Calendário de manejo coincide com as etapas de imunização contra a febre aftosa, já desobrigada em MS

Neste ano, Mato Grosso do Sul e vários estados brasileiros foram considerados livres da febre aftosa sem vacinação, aproximando o país da meta de estar inteiramente livre de aftosa até 2026. Tradicionalmente, as propriedades rurais aproveitavam o calendário de vacinação da febre aftosa, maio e novembro, para fazer a vermifugação do rebanho, acrescentando o mês de agosto, para cumprir, assim, o Protocolo 5-8-11, criado pela Zoetis em 2015 em parceria com a UFMS (Universidade Federal de MS).

Espera-se que, mesmo sem a obrigatoriedade da vacinação contra a febre aftosa, os produtores mantenham o protocolo de controle de verminoses pois os prejuízos causados pelos parasitas continuam sendo impactantes para a pecuária. Estimativas já conhecidas dão conta de que eles podem causar prejuízos anuais da ordem de 7 bilhões de dólares.

Segundo a Embrapa (Empresa Brasileira de Pesquisa Agropecuária), as perdas por verminoses podem ser de 20% a 30% na produção de leite e de carne. “Elas provocam retardo no desenvolvimento e ganho de peso porque os animais comem menos e o alimento ingerido não cumpre a sua função de nutrir, uma vez que os vermes competem por esses nutrientes no organismo”, explica o médico-veterinário Elio Moro, gerente de serviços técnicos na área de ruminantes. Os parasitas podem ainda causar lesões na parede do intestino, anemia, diarreia e, em alguns casos, dependendo das condições do animal, provocar a morte dos bovinos.

Controle estratégico

Em 2015, a Zoetis, em parceria com a UFMS), desenvolveu o Controle Estratégico de Verminoses 5-8-11, que tem como objetivo melhorar o controle dos parasitas internos, aliando produtividade, facilidade de manejo e bem-estar animal. Trata-se de um método que preconiza a vermifugação do rebanho nos meses de maio (5), agosto (8) e novembro (11). O objetivo é preventivo, a fim de proteger o rebanho e manter a população de vermes em nível compatível com a produção animal.

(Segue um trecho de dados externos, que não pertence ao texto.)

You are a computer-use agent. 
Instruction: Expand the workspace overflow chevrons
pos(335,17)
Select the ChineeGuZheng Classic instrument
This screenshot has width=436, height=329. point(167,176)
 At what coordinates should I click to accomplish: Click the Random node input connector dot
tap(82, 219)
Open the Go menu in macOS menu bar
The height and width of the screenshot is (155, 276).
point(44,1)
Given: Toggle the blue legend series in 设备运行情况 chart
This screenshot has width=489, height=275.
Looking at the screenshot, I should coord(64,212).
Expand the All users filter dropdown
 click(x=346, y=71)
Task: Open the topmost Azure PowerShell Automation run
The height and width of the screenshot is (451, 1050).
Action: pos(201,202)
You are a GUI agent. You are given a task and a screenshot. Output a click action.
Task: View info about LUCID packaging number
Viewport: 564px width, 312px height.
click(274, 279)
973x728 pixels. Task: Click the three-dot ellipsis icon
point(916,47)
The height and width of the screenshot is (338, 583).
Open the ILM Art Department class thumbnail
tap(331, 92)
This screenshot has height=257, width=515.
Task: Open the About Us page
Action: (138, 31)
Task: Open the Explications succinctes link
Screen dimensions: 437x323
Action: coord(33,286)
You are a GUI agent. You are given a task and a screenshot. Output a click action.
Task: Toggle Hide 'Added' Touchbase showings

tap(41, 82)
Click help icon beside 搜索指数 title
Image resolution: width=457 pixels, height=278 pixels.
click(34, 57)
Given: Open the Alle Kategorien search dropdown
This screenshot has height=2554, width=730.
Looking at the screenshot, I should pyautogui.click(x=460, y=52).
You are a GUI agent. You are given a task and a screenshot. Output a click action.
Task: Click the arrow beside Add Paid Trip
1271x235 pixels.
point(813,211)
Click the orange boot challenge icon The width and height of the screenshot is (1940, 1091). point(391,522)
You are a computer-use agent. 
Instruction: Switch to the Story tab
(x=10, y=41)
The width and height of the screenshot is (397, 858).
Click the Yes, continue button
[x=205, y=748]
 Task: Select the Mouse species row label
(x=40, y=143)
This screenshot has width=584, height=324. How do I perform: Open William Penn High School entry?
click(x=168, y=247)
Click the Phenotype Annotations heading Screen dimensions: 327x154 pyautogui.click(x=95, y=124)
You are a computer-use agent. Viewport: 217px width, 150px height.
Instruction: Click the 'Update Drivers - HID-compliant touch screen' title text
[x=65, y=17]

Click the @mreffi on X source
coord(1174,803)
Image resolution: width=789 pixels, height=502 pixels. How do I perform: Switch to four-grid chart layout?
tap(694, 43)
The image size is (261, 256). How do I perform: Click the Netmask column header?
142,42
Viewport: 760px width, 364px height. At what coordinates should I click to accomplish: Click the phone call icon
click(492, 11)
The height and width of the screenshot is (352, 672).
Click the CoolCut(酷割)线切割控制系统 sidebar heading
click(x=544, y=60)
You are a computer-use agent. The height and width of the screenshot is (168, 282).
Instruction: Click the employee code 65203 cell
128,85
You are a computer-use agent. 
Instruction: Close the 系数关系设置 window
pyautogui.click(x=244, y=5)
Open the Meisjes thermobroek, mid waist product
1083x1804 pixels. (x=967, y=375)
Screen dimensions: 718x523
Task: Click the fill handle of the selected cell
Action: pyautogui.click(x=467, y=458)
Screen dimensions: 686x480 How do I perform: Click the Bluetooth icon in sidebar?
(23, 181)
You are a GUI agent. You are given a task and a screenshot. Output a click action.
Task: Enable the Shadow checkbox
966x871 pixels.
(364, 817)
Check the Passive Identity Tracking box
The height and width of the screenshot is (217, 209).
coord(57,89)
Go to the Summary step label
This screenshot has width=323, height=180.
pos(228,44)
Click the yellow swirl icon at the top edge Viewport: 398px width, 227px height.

“O protocolo surgiu da constatação de que, no período seco, que normalmente vai de maio a outubro, diminui a quantidade de parasitas nas pastagens, devido as condições inadequadas do ambiente, mas dentro do animal as condições são propicias para um aumento de vermes. O produtor não vê o parasita, mas ele está dentro do animal competindo pelos nutrientes, que já são escassos nesse período do ano. Em outubro ou novembro, com o retorno das chuvas, eleva-se a população de parasitas nas pastagens, por isso é preciso vermifugar os animais novamente”, explica Felipe Artioli, da Zoetis.

Além de controlar as verminoses, o controle estratégico 5-8-11 permite aliar produtividade, facilidade de manejo e bem-estar animal em um único programa. A relação custo-benefício é altamente favorável. “A diferença de arroba por hectare pode chegar a mais de 30% em comparação ao manejo tradicional”, diz Artioli.